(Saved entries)
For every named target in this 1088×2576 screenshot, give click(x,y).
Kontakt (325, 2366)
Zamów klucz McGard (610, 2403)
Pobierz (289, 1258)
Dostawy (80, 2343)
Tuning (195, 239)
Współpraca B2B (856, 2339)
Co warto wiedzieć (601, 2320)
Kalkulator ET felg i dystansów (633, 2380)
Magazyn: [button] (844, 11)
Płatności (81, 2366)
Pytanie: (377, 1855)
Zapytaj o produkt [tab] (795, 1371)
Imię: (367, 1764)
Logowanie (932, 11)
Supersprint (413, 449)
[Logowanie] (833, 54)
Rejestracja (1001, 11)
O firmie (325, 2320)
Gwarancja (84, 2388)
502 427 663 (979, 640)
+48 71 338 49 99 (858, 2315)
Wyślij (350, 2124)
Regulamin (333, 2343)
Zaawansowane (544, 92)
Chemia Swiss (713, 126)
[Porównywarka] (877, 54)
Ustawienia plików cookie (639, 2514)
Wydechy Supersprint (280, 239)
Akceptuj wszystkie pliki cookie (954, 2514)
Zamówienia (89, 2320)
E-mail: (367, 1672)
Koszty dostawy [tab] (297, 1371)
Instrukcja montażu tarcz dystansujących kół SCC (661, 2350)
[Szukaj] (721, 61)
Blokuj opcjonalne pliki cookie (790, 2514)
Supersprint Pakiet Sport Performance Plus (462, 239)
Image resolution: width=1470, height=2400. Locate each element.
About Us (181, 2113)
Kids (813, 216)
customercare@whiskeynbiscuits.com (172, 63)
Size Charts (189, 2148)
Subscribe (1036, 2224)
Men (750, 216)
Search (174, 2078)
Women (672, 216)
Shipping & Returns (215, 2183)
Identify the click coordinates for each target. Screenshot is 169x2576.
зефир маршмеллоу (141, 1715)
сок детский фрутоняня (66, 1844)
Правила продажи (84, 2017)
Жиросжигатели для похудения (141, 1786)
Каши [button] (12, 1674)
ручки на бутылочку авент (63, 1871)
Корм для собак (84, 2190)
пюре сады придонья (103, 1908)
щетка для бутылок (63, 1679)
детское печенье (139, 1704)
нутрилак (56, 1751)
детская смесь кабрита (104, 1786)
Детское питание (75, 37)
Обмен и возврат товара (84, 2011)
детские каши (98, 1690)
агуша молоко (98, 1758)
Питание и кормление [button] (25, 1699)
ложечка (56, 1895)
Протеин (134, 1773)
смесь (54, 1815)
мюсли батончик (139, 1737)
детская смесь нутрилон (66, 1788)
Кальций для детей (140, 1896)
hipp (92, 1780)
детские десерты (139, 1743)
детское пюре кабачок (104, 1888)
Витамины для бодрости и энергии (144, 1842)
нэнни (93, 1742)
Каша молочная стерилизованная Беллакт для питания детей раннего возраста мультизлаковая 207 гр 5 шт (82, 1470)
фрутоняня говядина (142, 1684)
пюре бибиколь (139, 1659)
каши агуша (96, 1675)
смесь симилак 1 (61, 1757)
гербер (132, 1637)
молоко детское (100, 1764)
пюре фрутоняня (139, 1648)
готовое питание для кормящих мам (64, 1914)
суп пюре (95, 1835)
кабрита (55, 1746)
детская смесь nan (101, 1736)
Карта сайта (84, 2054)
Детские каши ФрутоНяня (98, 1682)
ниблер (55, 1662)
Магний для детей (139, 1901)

# [Brief]
Please return only the lines from the one that contains "пюре сады придонья (103, 1908)" through the final line of the entries, each exactly as written.

# [Task result]
пюре сады придонья (103, 1908)
щетка для бутылок (63, 1679)
детское печенье (139, 1704)
нутрилак (56, 1751)
детская смесь кабрита (104, 1786)
Детское питание (75, 37)
Обмен и возврат товара (84, 2011)
детские каши (98, 1690)
агуша молоко (98, 1758)
Питание и кормление [button] (25, 1699)
ложечка (56, 1895)
Протеин (134, 1773)
смесь (54, 1815)
мюсли батончик (139, 1737)
детская смесь нутрилон (66, 1788)
Кальций для детей (140, 1896)
hipp (92, 1780)
детские десерты (139, 1743)
детское пюре кабачок (104, 1888)
Витамины для бодрости и энергии (144, 1842)
нэнни (93, 1742)
Каша молочная стерилизованная Беллакт для питания детей раннего возраста мультизлаковая 207 гр 5 шт (82, 1470)
фрутоняня говядина (142, 1684)
пюре бибиколь (139, 1659)
каши агуша (96, 1675)
смесь симилак 1 (61, 1757)
гербер (132, 1637)
молоко детское (100, 1764)
пюре фрутоняня (139, 1648)
готовое питание для кормящих мам (64, 1914)
суп пюре (95, 1835)
кабрита (55, 1746)
детская смесь nan (101, 1736)
Карта сайта (84, 2054)
Детские каши ФрутоНяня (98, 1682)
ниблер (55, 1662)
Магний для детей (139, 1901)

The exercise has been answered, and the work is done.